No one wore bicycle helmets in the early 70's because they caused more injuries than they prevented. If you wore a helmet you got your ass beat every day at the playground. No helmet, maybe you never hit your head on the concrete.

Glad your back. I was fixin to start ans. questions just to see if anyone could tell bullshiest from truth.

what is the food like?

I remember in Guangzhou they had expressways with bi-directional traffic, intersections, lanes of bikes and motorcycles, and streams of pedestrians, with absolutely no traffic lights or signs, engaged in a constant intermingling swarm.

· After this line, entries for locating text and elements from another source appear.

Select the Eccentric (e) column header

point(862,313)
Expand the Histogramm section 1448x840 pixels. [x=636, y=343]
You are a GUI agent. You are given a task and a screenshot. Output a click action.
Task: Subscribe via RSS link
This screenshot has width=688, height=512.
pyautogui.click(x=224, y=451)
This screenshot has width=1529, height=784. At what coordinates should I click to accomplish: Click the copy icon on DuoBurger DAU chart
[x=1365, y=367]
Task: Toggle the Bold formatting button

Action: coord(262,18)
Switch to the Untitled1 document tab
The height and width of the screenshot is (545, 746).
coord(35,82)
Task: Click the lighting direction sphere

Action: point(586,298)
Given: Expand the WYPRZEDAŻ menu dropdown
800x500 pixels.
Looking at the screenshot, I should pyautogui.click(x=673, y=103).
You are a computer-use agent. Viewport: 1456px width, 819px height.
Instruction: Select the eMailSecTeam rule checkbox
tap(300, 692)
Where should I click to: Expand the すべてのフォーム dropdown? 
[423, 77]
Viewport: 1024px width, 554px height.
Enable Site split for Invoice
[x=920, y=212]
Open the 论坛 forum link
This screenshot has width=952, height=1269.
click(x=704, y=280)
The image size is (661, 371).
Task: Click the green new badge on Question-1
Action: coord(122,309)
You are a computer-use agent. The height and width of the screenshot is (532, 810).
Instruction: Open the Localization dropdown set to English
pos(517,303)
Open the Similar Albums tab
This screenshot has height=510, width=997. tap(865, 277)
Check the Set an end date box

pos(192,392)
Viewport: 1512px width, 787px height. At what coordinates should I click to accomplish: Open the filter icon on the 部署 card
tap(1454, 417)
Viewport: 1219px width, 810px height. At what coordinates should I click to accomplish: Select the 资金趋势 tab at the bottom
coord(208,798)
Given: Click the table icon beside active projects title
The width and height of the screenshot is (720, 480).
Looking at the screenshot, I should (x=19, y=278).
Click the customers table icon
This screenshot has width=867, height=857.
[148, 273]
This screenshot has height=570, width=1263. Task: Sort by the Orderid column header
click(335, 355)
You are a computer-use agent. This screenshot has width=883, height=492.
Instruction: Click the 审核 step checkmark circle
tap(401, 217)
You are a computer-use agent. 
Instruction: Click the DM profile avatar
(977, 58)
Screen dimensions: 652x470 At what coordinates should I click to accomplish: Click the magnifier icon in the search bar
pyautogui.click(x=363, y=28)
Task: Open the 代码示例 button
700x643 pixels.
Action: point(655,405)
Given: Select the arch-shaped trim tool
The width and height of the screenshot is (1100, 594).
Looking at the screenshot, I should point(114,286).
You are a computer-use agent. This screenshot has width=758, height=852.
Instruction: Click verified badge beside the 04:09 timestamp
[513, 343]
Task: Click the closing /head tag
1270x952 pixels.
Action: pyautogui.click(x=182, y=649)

I made it a point of never crossing unless I had 10+ locals as a shield. Also, crossed with friends so that if I was hit, someone would be there to call for medical (apparently, unless you have a friend, everyone else will just leave you there).

The food was fine, nothing spectacular or extremely different from what I eat here in the US.

The ladies were all pretty thin, but I never saw any that were really hot.

I found that driving in most countries like: Taiwan, Phillipines, Indonesia, Vietnam, Italy, France, etc is like doing BJJ. People who are used to driving in that kind of environment usually have better 'awareness'of things to come pretty much like the ones needed when grappling. That is why the accident rates are not as much. Even if the accident happens, the amount of damage is not as bad as in the US (usually scratches & bumps).

I'm in Thailand right now.

It is common place to not wear a helment on scooter here.
The thing what sticks in my mind is seeing 1 adult, 2 small children and a dog on a scooter. I know...
and none had helments.

You often see 3 people on a scooter. Crazy....

Not too many places outside the us where you see SUV's and Vans, let alone SUV's and Vans as a personal vehicle with no passengers.

A doctor in Taiwan said that not many people came to the hospital from car accidents, but in the evening a lot of people come in from accidents on scooters. He said that during the day, there aren't many scooter accidents.

4 years ago, I did not see any SUV's and Mini-vans in Taiwan. Now I see them. However, their SUV's and Mini-vans are not as big as in the US.

How was the jiu-jitsu in Taipei?

No seriously, how was it? Why do I ask is becaues I'm thinking, have been thinking about moving there for a few years and the most important thing I must know is how is the training opportunity there? And I don't mean kung-fu!

Sae Hae Bok Manhi Paduseyo.

Whenever you are in a location that does not have a lot of practitioners and no high ranking instructor present on a daily basis, progressing is going to be a challenge. The guys in Taiwan have been able to handle their situation well and seem to consistently compete in everything in that area of the world in order to make sure that they are keeping up. From what have been told, they have been pretty successful in competitions, so they seem on the right track.